▶ _DOCUMENT EXTRACT_:
..............................
The following is a copy of a post made by Dr. Alienfromzog (an NHS Doctor) debunking Richard Littlejohn’s recent misinformed and frankly pathetic swipe at the NHS. The orignial article can be found at Angry Mob. We republish with kind permission.


There must be something wrong with me. I read Richard Littlejohn’s column from 30th November (Thank heavens my sick mum wasn’t at the mercy of the NHS) and I didn’t get angry.

Was this because I agreed with what RLJ had to say?

No.

Was this because RLJ extensive research had led to a well thought-out argument that I found interesting?

No.

Was it because his column contained some facts for a change?

No.

So why wasn’t I angry?

Simply because it was RLJ being RLJ and I’m told you shouldn’t shoot a duck for quaking.

Normally this kind of thing makes me really very very angry. I have a small confession to make at this point. I am an unrepentant apologist for the NHS. I work in it, I am aware of its limitations and issues and I could write long articles on what’s wrong with it. I don’t for three reasons. Firstly, the NHS is much – and unfairly – maligned. Two, the problems of it are almost always different to the issues raised in the press. And thirdly, and much more importantly, the NHS is an amazing thing and whilst it does have issues they are, in the real world, a price well worth paying for comprehensive healthcare. I am proud of the healthcare the vast majority of patients receive and the work we do in the NHS. It is hugely frustrating to see this constant abuse in the press. And it’s not just about the shear insult of this but every week I have to deal with the anxiety created in patients before they even make it to the hospital door. Of course, it is not surprising that anyone who reads our papers is scared of being admitted to hospital.

So, let’s summarise RLJ argument;

1.His mother was involved in a traffic accident and was well looked after in a hospital in the states.

2. The NHS might have killed her because all British hospitals are dirty and you will pick up a deadly disease in you are unfortunate enough to be admitted one.

3. American Healthcare is great and insurance works while the billions we spend on the NHS are a waste as there’s no good outcomes or accountability.

If I only I knew where to begin with this. I must warn any brave readers that in order to write this I have done some actual research and have provided references at the bottom so that all the facts can be checked. That’s right – this article ought to come with a health warning to anyone who reads RLJ regularly; WARNING, the following contains actual facts and not RLJ delusions.
..............................
▶ _RECORDS SUPPLIED_:
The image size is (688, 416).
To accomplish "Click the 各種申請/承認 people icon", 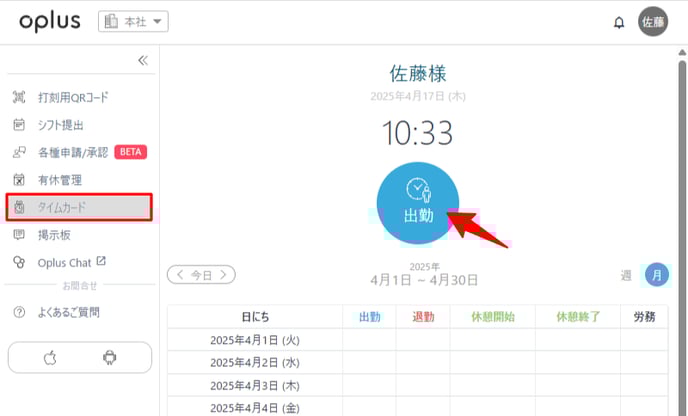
..............................
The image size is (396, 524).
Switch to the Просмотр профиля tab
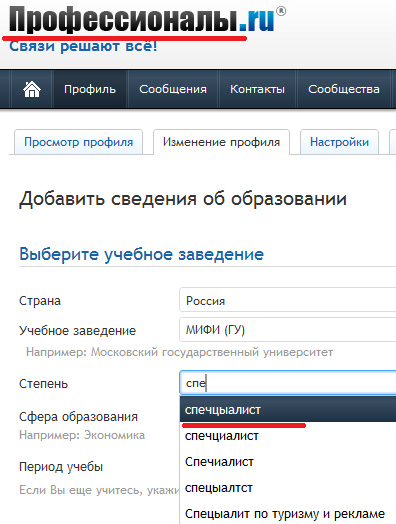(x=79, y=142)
..............................
▶ _EXERCISES_:
A – For the post defending the NHS against Richard Littlejohn's column, say whether each statement agrees with the text, answering yes or no and quoting the deciding words exactly: (i) The writer got angry on reading the column from 30th November. (ii) The writer works in the NHS. (iii) In the summary of the column, Littlejohn's mother was well looked after in a hospital in the states following a traffic accident.
B – Pick up the post defending the NHS against Richard Littlejohn's column after its last sentence and continue it.
The entries aren't needed for any of this work.

▶ _OUTPUTS BY TASK_:
A –
(i) No: "and I didn’t get angry."
(ii) Yes: "I work in it"
(iii) Yes: "His mother was involved in a traffic accident and was well looked after in a hospital in the states."

B –
    MRSA

I think I want to begin by talking about MRSA. To be fair to Littlejohn, almost no one in the press gets this right. My own personal rant is that MRSA is NOT a superbug. (E.coli 0157 now that’s another matter…. sorry, getting of the point). MRSA stands for Methicillin resistant Staphlococcus aureus. Staph. auerus is an extremely common bacteria, it is on the skin of at least a third of the people who read this article. It can be treated with various antibiotics including penicillins. Methicillin is not used in the UK – it is most closely related to Flucloxicillin (a type of penicillin). MRSA is Staph aureus that is resistant to flucloxcillin. This is not a major problem, as the vast majority of strains of MRSA are fairly weedy and are sensitive to multiple antibiotics and are fairly easy to treat. It is quite misleading to say that someone died of MRSA – they died of Staph. aureus infection and the MR bit or otherwise is usually irrelevant. Hospital-acquired infections are common and in general have nothing to do with hospital cleanliness. I know, what a ridiculous thing to say! Well, firstly the majority of infections that patients get come from their own skin. The main reason why people get infections in hospital is not because they’re in hospital but because they’re ill. By definition the people in hospitals are those that will be most vulnerable to picking up infections. This is why hospital cleanliness matters because it is about minimising the risk to vulnerable people. However, and this is the key, even if the hospital walls, floors, ceilings and beds were entirely sterile it would not stop people getting infections.

So what’s all this fuss about MRSA? The answer to that is multifactorial. I think there are two important reasons. Staphlococcus aureus is a very clever bug and can infect multiple sites in the body; it can cause skin infections, urinary infections, pneumonia, septicaemia (blood infection) to name but a few. The other reason is that the methicillin-resistant strains of Staph aureus are only found in hospitals or other institutions. Places where antibiotics have been used. And hence there is an assumption that MRSA has been acquired in hospital. MRSA infection can certainly be reduced by increasing cleanliness but to some extent that’s irrelevant, remember that most infections come from skin (and it’s impossible to ever fully sterilize a patient’s own skin). Do you really care whether you have a MRSA or an MSSA (common-or-garden Staph. auerus) infection, if I can treat it for you either way? There is no evidence that MRSA strains are more deadly that non-resistant strains.

Here’s some facts you’ll never hear in the press:

1. MRSA is a worldwide problem. (Probably the greatest problem is in Japan for various historic reasons).

2. MRSA became endemic in UK hospitals in the early 1990s.

3. MRSA-related deaths are falling.(1)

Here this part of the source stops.